Baroness–“Seasons,” from Gold & Grey (2019)

The music of Baroness centers on guitarist/vocalist/songwriter/visual artist John Baizley, who is one of those people who can smile and still radiate heaviness. While the tracks released ahead of the June 14 release of Gold & Grey bear his unmistakable stamp, the band’s current lineup offers power and flexibility not heard even on its high-water mark album, 2012’s Yellow & Green or its acclaimed follow-up, Purple.

A case in point is “Seasons.”

(See below for the band’s official video, a fan-shot live vid, and extra comments.)

Riding on beats by drummer Sebastian Thomson that sound like Keith Moon after binging on a cocktail of progressive electronica and black metal, Baizley and co-guitarist Gina Gleason (making her recording debut with the band) careen among ambient swells of reverb and pitch shifting; dark, wiry picked patterns; gnashing power chording; and twisting, harmonized lines that bring to mind a giant, distorted organ.

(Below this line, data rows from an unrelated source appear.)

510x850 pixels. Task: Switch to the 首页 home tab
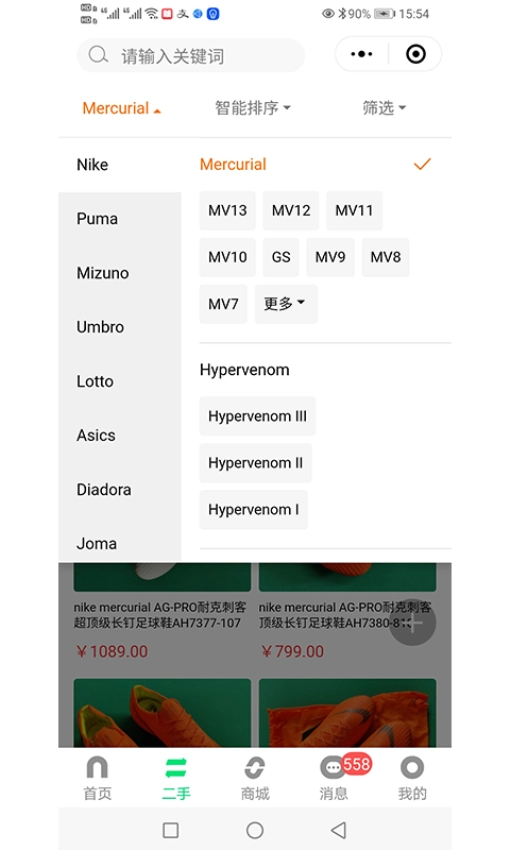(x=98, y=778)
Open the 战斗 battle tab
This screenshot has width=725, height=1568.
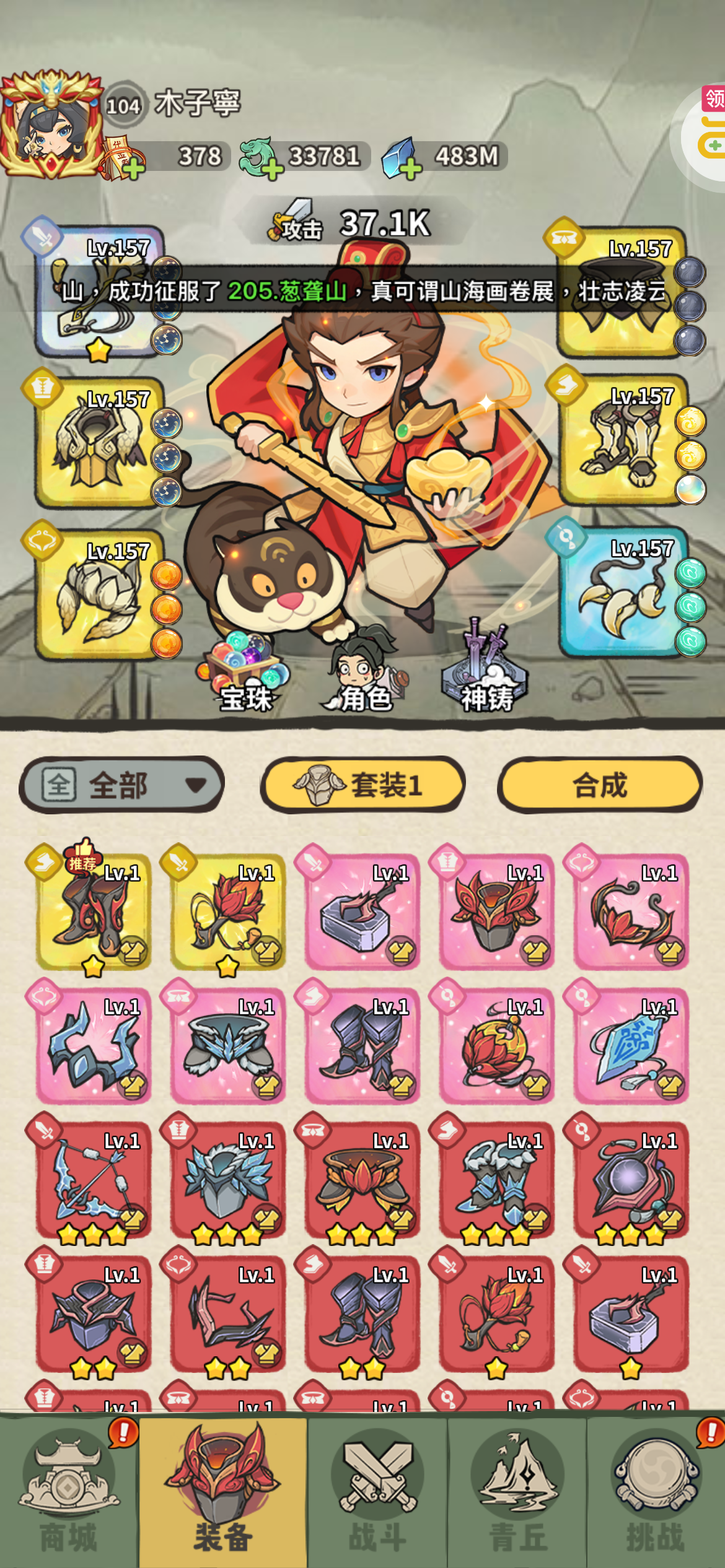tap(377, 1492)
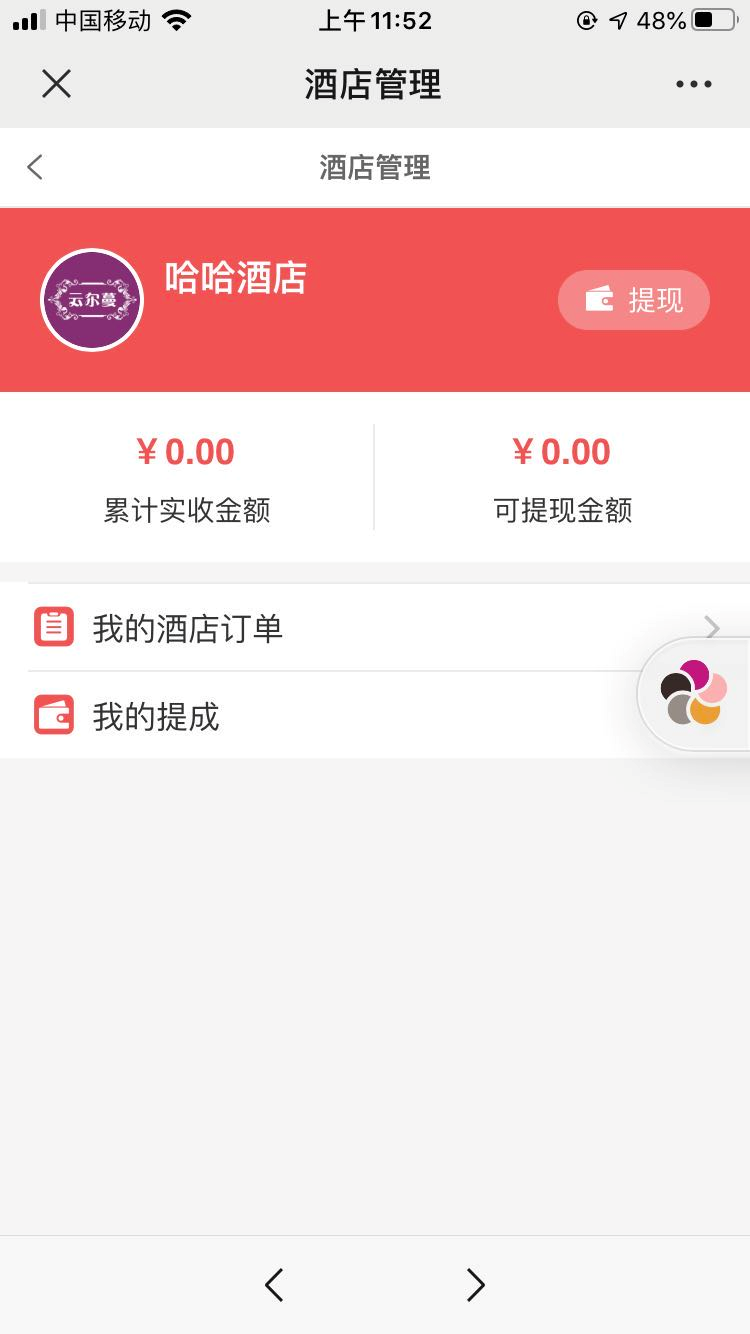Open the three-dot more options menu
The height and width of the screenshot is (1334, 750).
coord(693,85)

No part repeats much, and even when the canyon-wide chorus comes around a second time, it is treated so differently by Baizley and Gleason as to have an elevated impact. The abrupt cut-off of the tumbling harmonized-guitar coda is a brave move. Nothing like leaving ‘em wanting more.

“Seasons” is evidence of a band that is wild with possibilities, more than nimble enough to pull off seriously crazy ideas, and so dedicated to the art of rock-band-music that they have left genre classification behind. The tune is heavy, for sure, but it is beholden to no well-worn tropes.

Baroness embarks on an American tour in early June, covering much of the United States, as well as locations in Mexico, Chile, Argentina, and Brazil. The band will be in the greater New York area around the time of the release of Gold & Grey, with an in-store acoustic gig at Rough Trade’s Brooklyn domain on June 14, the day of the new album’s release. They cover Europe thoroughly from September through November.


● The skull in the opening frames telegraphs “metal,” but the majority of the video is studio and rehearsal footage that will feed the appetites of pedal fiends.

● Not a humbucker in sight, and no big amps to be found, both of which are unusual for this type of music. Never underestimate the “wrong” gear for the right sound!


Several commenters on YouTube are not thrilled with the mix. My opinion is that the mix is fine and works well for the music. It is a busy mix, and some of the choices are as unorthodox as the music. There’s not a lot of metal guitar crunch or thick, doomy sludge–which might be what the band’s early sound and Baizley and Gleason’s visual vibe tunes one to expect–even on the power chords and guitar harmony parts. And, there is a lot of ambient guitar that shares some frequencies with the cymbals. But, I hear these choices as integral to the song’s vibe.


● Fan shot video from the April 12, 2019 gig at Terminal 5, New York City. The black-and-white picture quality is good throughout. Although the audio level drops within the first few seconds, the overall quality is good.

● I am completely intrigued by the ambient guitar sound that Gina Gleason uses in the first verse and elsewhere. Most surprising to me is how active her right hand is. How to experiment with this kind of sound? I’m guessing that it starts with pitch shifting, fast modulation, and a big, dense reverb with the dry signal mixed all the way down. I’m also guessing that it is more challenging than it seems to make it sound good.

● John Baizley always has great independence of his guitar playing and his singing.

● Again, small amps and single-coil pickups are not anathema to heavy music, if the guitarists themselves are heavy.

● It’s probably not intentional, but a wag might see the array of small amps in Baroness’s backline as taking the piss out the bands that stand in front of stacks of mostly non-functioning prop 4x12s.